- 2005 ACC Tournament logo
- Classification: Division I
- Season: 2004–05
- Teams: 11
- Site: MCI Center Washington, D.C.
- Champions: Duke (15th title)
- Winning coach: Mike Krzyzewski (9th title)
- MVP: JJ Redick (Duke)

= 2005 ACC men's basketball tournament =

Basketball tournament

The 2005 Atlantic Coast Conference men's basketball tournament took place from March 10 to 13 in Washington, D.C., at the MCI Center. This was the first time the tournament was played in Washington itself, as the previous ACC Tournaments in the D.C. area were played in suburban Landover, Maryland, at the Capital Centre. Duke won the tournament, defeating Georgia Tech in the championship game. Duke's JJ Redick won the tournament's Most Valuable Player award.

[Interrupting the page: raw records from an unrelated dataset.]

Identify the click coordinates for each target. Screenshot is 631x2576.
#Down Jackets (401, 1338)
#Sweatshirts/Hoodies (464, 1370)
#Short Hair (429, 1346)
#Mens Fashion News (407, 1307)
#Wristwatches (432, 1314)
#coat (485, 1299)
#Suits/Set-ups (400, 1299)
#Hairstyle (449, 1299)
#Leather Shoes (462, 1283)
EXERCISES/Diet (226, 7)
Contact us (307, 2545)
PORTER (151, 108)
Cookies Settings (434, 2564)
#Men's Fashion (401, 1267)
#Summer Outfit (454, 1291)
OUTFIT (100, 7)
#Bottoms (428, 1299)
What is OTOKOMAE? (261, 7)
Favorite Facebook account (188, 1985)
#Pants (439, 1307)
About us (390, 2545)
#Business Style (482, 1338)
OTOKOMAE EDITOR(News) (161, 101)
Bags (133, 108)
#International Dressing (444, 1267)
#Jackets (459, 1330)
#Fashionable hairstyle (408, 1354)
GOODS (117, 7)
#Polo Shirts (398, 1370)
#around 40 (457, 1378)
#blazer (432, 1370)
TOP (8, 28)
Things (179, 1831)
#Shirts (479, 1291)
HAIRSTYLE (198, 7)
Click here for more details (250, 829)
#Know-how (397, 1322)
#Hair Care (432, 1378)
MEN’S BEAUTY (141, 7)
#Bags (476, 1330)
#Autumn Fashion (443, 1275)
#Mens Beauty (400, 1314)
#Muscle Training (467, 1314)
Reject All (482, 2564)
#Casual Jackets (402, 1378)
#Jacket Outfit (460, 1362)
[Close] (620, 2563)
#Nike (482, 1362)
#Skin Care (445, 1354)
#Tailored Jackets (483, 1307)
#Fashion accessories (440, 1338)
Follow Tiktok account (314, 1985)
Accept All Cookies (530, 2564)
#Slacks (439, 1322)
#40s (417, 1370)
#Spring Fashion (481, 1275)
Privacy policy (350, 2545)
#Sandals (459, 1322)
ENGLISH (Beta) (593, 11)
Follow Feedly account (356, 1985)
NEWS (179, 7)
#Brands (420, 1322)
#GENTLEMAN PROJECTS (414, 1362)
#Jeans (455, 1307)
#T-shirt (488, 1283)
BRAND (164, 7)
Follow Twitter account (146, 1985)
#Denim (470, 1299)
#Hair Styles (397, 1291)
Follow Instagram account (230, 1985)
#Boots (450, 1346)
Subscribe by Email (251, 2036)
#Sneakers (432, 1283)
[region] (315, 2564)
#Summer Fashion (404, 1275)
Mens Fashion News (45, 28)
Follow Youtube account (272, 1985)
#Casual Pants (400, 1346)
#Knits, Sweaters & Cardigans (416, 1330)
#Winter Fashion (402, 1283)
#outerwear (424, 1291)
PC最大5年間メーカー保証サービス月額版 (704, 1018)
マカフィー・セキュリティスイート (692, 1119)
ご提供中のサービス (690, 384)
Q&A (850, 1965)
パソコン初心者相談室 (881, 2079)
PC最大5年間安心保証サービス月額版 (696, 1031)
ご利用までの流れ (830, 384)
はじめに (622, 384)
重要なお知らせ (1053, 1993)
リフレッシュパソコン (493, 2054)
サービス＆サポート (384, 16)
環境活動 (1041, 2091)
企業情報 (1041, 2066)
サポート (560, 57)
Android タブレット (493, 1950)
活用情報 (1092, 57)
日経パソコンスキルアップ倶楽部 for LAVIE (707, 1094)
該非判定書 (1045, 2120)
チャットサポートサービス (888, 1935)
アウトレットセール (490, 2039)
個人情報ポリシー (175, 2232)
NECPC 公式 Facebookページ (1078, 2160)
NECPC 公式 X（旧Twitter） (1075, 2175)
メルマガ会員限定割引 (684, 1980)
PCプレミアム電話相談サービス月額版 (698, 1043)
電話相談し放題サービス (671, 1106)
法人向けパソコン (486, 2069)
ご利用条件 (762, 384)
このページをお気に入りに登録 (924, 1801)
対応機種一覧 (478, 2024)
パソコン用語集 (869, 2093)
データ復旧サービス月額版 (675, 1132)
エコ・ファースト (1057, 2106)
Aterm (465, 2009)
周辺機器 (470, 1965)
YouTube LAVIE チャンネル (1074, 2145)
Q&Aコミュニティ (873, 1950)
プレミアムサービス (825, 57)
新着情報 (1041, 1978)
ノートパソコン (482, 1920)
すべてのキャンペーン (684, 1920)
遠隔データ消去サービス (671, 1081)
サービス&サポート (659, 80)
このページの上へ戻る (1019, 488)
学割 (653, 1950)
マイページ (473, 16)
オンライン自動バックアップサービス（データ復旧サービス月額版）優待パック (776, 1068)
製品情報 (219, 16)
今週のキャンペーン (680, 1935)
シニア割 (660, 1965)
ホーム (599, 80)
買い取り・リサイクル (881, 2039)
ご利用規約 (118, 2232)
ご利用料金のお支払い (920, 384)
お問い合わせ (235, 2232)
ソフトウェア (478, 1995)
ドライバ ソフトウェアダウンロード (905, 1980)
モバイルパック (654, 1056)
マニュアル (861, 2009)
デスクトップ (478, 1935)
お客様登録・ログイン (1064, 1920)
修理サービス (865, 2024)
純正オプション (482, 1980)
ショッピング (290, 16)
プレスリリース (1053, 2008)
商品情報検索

The 2005 ACC Tournament was the first, and only, ACC Tournament with 11 teams participating. Conference newcomers Miami and Virginia Tech participated in their first ACC tournament. Their debuts were unsuccessful, as both teams failed to win a game. The tournament expanded to 12 teams the following season, as Boston College joined from the Big East Conference.

Wake Forest's Chris Paul was suspended for his team's quarterfinal game against NC State for punching Julius Hodge in the groin in the season finale between the two teams. NC State took advantage of his absence, defeating Wake Forest en route to the semifinal round.